CF clinical and research network

A key goal for CF clinical care is to make sure all New Zealanders have access to the same best practice care, no matter where they live. People with CF would benefit greatly if national or international research was translated into improved clinical practice. We have a well-connected paediatric CF network but the adult CF network needs development.

CF clinicians currently have very little time available for research. With an adequately supported CF clinical network, however, New Zealand could undertake smaller, practical initiatives that deliver better results for patients, as well as benefiting the international community.

Suggested steps to creating a clinical and research network include:

  • training a network of clinicians around New Zealand with an award to recognise innovation in patient care/best practice
  • improving patient care by firstly capturing data from the PORT CF registry, then trialling an intervention and measuring impact
  • examining CF management, such as looking at day-to-day treatments to determine what can be dropped
    attracting younger people into CF care, e.g. clinical researchers and PhD candidates who are closer in age to people with CF.
  • creating a dedicated CF research fellowship.

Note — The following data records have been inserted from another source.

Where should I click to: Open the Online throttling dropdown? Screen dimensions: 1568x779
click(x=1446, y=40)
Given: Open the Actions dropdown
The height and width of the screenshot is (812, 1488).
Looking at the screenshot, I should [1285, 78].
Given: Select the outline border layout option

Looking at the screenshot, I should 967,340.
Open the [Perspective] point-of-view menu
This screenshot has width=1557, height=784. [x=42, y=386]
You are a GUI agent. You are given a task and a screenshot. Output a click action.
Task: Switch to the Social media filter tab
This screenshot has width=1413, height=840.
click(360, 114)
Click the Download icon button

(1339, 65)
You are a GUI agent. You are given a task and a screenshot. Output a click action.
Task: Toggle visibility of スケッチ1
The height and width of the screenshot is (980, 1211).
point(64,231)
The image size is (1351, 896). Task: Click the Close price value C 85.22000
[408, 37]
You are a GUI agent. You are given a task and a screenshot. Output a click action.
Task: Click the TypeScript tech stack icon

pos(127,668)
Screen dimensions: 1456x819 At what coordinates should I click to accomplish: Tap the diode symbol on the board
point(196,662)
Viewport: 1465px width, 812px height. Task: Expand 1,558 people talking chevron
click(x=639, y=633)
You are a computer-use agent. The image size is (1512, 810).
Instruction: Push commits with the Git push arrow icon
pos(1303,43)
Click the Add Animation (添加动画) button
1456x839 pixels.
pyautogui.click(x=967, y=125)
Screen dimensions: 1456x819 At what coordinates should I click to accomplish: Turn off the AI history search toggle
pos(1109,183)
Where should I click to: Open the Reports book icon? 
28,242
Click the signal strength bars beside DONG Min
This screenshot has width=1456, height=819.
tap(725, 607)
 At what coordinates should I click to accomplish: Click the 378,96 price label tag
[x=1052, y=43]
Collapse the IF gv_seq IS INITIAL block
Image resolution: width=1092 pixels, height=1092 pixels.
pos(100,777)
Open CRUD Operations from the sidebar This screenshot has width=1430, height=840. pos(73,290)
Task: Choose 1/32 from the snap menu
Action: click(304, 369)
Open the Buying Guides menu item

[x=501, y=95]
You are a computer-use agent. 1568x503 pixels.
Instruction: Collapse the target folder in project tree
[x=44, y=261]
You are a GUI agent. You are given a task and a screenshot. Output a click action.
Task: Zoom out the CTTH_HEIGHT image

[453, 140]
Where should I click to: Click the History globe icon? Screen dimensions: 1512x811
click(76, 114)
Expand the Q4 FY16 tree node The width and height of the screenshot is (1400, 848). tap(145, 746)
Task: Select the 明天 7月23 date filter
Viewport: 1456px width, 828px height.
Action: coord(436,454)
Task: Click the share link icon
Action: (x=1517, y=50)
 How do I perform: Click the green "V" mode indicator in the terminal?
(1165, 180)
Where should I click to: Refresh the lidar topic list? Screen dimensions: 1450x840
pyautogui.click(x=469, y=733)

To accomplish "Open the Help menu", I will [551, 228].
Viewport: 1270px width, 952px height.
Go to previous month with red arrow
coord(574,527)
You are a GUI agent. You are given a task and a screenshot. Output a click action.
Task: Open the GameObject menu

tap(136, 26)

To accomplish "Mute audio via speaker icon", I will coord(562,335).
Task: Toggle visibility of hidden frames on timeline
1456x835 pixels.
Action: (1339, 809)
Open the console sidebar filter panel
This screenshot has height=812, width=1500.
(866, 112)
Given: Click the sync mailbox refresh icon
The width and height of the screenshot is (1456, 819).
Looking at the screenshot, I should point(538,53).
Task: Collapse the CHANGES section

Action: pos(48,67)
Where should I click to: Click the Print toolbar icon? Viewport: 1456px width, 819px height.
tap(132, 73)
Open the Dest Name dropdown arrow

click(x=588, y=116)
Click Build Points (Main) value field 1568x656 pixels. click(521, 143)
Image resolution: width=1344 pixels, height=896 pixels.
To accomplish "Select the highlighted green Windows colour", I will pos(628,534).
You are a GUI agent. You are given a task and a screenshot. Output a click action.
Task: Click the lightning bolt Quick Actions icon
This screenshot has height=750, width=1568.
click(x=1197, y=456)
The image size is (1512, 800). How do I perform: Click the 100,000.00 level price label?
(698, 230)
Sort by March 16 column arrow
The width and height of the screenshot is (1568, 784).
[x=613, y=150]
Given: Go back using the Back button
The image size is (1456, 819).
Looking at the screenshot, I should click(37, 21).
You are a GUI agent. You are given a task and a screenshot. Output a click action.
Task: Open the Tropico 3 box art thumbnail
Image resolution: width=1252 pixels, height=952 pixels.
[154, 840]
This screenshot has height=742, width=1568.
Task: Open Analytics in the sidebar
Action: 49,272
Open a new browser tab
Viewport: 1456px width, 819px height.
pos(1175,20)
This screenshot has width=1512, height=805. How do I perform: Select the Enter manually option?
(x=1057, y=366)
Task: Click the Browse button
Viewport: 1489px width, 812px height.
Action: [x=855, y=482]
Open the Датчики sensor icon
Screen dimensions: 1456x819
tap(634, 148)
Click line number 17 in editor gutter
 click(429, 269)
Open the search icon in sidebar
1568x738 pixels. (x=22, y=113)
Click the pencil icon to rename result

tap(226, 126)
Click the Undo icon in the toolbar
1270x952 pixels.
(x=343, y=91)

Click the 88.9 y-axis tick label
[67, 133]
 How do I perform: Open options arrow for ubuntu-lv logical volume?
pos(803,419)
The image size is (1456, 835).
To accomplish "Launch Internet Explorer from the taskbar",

The initial focus could be on creating a telemedicine service for New Zealanders, which would itself be the subject of a research project.

International connections

New Zealand is a great location for clinical trials because many expensive new CF drugs are not used here, creating what is known as a drug-naïve population. Sponsors are reluctant to fund studies here, however, due to low patient numbers. Part of the research strategy involves building stronger connections with funders and overseas pharmaceutical companies to explore how New Zealand patients can be more involved in clinical trials.